▶ **Task prompt**:
Everything from the line with "Go to page 3 in pagination" to the end of the data below, both lines included, should be transcribed exactly; please omit the pictures.

● ● ● ● ● ● ●

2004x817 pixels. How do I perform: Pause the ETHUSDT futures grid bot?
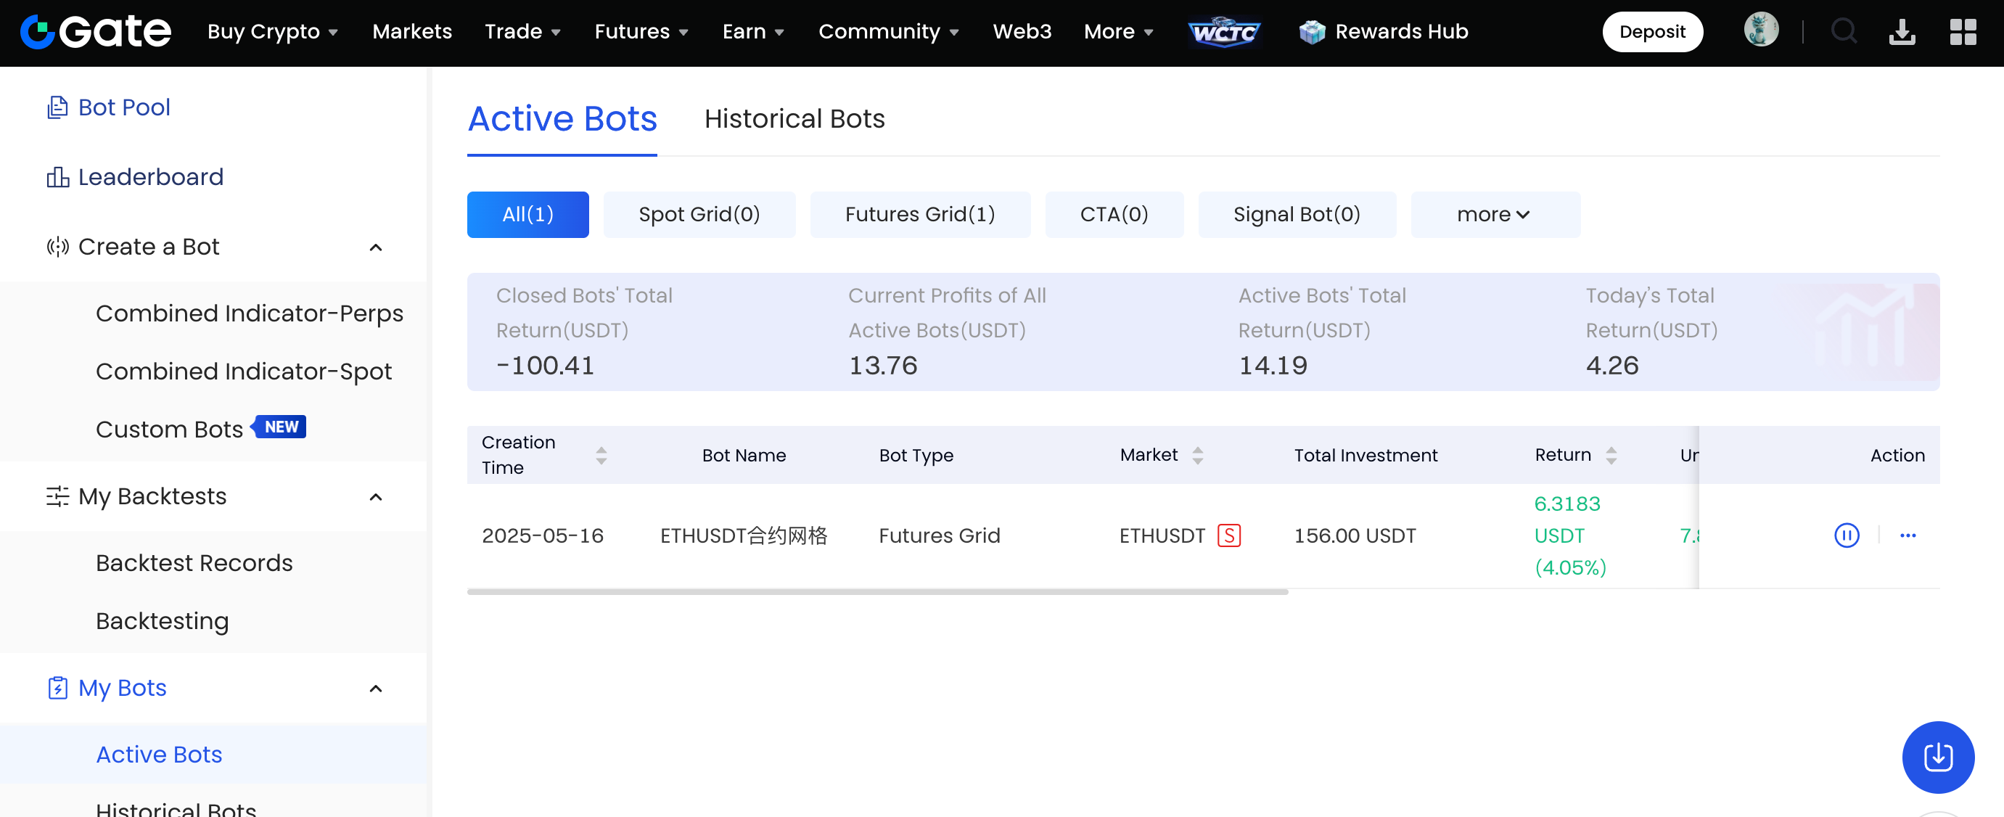pyautogui.click(x=1846, y=535)
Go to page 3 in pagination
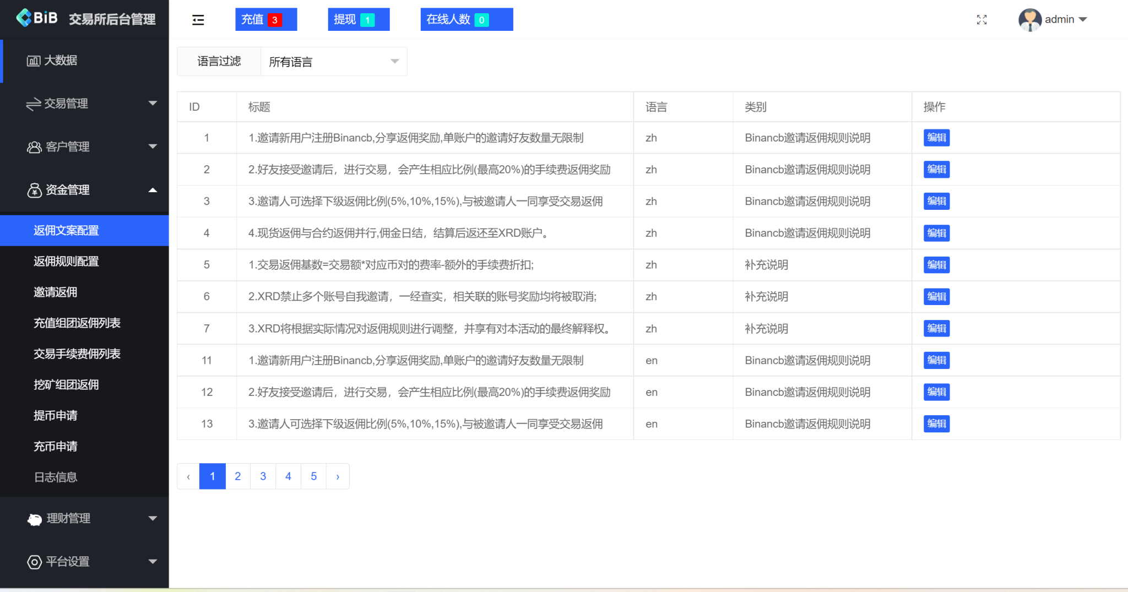1128x592 pixels. coord(263,476)
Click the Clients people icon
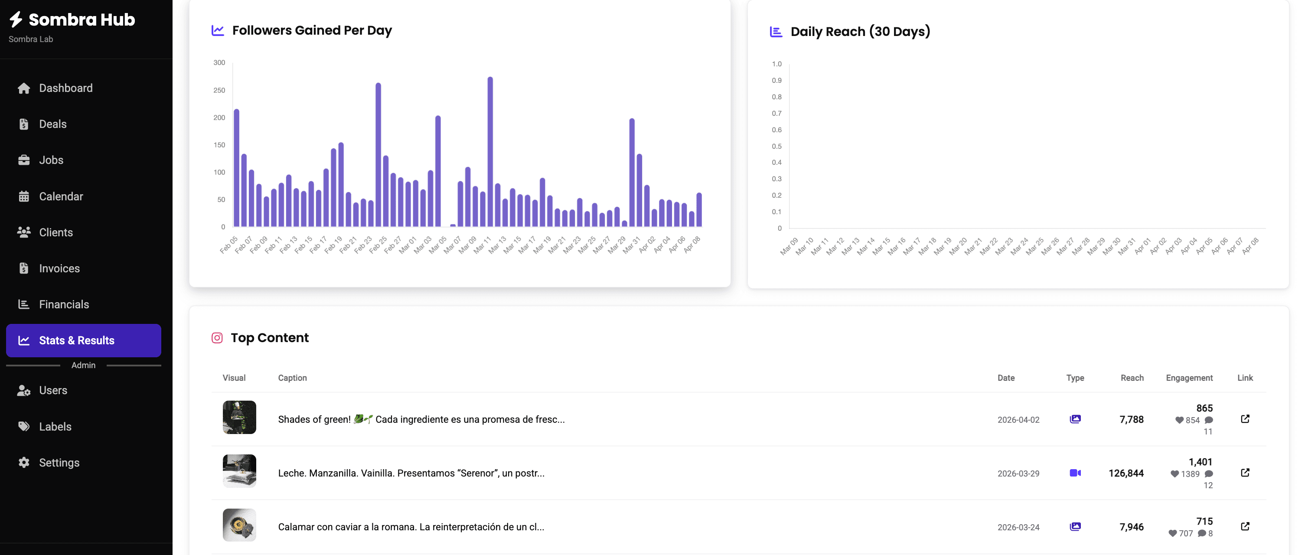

● ● ● ● ● ● ●

▶ **Written solution**:
Go to page 3 in pagination
1128x592 pixels. coord(263,476)
Click the Clients people icon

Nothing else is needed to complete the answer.